Text segment:
━━━━━━━━━━

My largest concern with this manuscript is also the easiest to fix: the original sources of the data shown in figures need to be cited, not just the ICE-D database. The way this database is currently used means that Balco (2020) gets cited instead of the original data sources. For instance, the six sites shown in Fig 16 a–f span four publications, but only two of those publications are cited, and those not in relation to the data. Surely there is a way to easily compile the necessary citations when pulling data from ICE-D.
Because the paper is very long and dense, it would benefit from some significant revision for clarity. For instance, as you’ll see from my specific comments below, I was confused for a long time about the different metrics being described, how they were used, and how they did or did not interact with each other. It became more clear in the Results and Discussion sections, but it made the Methods section very difficult to get through. I suggest adding a more clear and thorough roadmap of that section before getting into the details.
I have also pointed out some places in the detailed comments below where aspects of the methodology seem arbitrary or not well supported by the data, or where such complete automation could be undesirable. Obviously it would be absurd to rely on careful manual curation of an ever-growing dataset forever, but the pitfalls of automation need to be clearly addressed. The manuscript does a fairly good job at this in various places, but I think it would benefit from a dedicated sub-section of the Discussion that goes further into these considerations beyond the comparison in Fig 11.

━━━━━━━━━━

Material provided:
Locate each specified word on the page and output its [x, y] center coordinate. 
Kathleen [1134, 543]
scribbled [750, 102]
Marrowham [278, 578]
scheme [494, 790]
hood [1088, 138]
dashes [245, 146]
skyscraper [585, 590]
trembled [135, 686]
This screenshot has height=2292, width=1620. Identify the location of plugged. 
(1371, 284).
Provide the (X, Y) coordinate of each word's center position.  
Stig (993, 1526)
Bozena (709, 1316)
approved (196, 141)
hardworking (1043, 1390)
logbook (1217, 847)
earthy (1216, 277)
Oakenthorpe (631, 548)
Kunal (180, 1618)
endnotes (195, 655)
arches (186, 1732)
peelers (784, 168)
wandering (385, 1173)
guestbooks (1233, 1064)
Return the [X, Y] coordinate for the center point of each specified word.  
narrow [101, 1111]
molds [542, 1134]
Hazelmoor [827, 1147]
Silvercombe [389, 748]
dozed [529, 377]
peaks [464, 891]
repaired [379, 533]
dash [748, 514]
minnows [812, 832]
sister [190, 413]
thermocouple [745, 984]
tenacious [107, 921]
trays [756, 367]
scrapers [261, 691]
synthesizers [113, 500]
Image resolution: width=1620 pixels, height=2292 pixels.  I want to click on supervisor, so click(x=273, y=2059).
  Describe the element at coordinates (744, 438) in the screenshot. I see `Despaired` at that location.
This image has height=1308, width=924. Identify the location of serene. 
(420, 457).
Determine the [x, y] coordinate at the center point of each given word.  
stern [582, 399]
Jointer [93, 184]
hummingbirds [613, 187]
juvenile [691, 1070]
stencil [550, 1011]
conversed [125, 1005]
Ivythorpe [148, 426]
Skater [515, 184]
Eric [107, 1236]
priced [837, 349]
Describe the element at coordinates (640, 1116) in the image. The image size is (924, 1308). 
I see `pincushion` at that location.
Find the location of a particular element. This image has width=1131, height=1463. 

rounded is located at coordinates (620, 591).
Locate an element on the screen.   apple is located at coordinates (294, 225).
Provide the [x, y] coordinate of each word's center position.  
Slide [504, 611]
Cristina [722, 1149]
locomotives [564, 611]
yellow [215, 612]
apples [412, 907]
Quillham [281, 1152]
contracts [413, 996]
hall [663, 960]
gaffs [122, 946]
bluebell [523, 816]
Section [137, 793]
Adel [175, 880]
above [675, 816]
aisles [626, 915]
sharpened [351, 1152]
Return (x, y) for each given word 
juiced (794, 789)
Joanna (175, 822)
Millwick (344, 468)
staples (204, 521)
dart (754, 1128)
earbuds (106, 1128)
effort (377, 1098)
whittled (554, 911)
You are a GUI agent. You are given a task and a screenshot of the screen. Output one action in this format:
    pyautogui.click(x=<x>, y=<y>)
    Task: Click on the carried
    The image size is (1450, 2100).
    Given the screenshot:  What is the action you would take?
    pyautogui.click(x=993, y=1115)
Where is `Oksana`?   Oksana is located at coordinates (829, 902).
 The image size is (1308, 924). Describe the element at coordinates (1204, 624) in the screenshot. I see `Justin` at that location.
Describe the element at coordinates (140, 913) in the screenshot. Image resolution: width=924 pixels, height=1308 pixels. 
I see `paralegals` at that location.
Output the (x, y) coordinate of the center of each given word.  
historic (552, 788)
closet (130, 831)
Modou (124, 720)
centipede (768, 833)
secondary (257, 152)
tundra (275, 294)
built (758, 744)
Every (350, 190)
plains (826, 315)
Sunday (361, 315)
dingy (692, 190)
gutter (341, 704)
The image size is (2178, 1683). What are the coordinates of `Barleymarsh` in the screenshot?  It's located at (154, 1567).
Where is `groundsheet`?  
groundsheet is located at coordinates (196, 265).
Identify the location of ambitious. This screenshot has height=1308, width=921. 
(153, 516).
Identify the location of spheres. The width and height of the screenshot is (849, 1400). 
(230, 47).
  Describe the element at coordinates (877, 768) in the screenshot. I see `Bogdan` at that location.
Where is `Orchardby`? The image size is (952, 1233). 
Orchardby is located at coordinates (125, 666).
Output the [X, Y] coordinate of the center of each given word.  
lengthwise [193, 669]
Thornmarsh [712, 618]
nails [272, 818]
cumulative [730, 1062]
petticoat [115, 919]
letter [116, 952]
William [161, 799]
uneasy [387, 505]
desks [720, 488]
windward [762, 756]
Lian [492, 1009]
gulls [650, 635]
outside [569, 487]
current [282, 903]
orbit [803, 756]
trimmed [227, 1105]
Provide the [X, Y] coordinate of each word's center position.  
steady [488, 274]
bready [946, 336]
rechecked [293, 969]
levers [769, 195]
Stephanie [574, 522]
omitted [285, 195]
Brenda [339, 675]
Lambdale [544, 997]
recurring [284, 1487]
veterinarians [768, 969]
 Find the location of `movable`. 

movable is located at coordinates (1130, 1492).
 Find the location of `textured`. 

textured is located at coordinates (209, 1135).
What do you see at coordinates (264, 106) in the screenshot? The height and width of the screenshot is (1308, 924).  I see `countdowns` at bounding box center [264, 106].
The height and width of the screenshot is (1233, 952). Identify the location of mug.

━━━━━━━━━━

Set problem 1:
Answer these questions using the manuscript review:
(a) How many publications do the six sites in Fig 16 a–f span?
(b) Before which section's details does the reviewer suggest adding a clearer roadmap?
(c) Which figure's comparison should a new Discussion sub-section go beyond?
Set problem 2: According to the manuscript review, why does the paper need significant revision for clarity? Answer in one to three sentences.
Set problem 3: Carry on the manuscript review from the point where it stops.
The records are drawn from a separate source.

Task output 1:
(a) Four publications.
(b) The Methods section.
(c) Fig 11.

Task output 2: The paper is very long and dense. The reviewer was confused for a long time about the different metrics, how they were used, and how they interacted, which made the Methods section very difficult to get through.

Task output 3:
Specific comments:
In general, locations of sample sites shown in figures need to be marked on a map somewhere. For instance, site KRING in Fig 8 is not shown on any location map.
While automation and the use of uncurated data certainly has obvious benefits, the cosmogenic nuclide record is often ambiguous and frequently relies on expert assessment of individual samples and their geologic context. I worry that automating the model-data comparison process will come with a loss of expert judgment. For instance, the exposure-age record at Diamond Hill is quite complex and uses multiple nuclides (Be-10 and C-14) and sample types (erratics and bedrock), but Fig 16a is missing a key in-situ C-14-saturated sample and shows a greatly simplified version of the history that does not agree with the preferred ice history suggested by flow-band modeling (Hillebrand et al., 2021). I’m not insisting that the preferred history must be correct but instead pointing out how much nuance is lost in the automated approach.
L88–100. You could use the modern ice surface elevation at each site as a constraint, rather than a complete spatial map. This is worth considering adding to your analysis, especially given that many of the later figures in the paper show poor fit to present day ice thickness at the end of the model runs and this is essentially a free data point. And if one reason to compare model results with paleo-constraints is to calibrate a model for future projections, getting the modern state right is very important.
L102: Clarify that this ~10–20km resolution only holds for paleo simulations. Plenty of models use much higher resolution than this for shorter-term simulations.
L 163: Is “marine ice shelf instabilities” intentional phrasing?
L 167–170: All of these data sets (with the possible exception of Liu et al., 2009) are pretty seriously outdated at this point. Has any attempt been made to update these? Is there evidence that the model is insensitive to the choice of these datasets?
Section 2.2 needs more information:
What data sets are used to define present day ice thickness and bed topography?
How does the basal friction inversion work?
Is there also an optimized ice stiffness field?
How is the present-day temperature state achieved and what geothermal flux product is used?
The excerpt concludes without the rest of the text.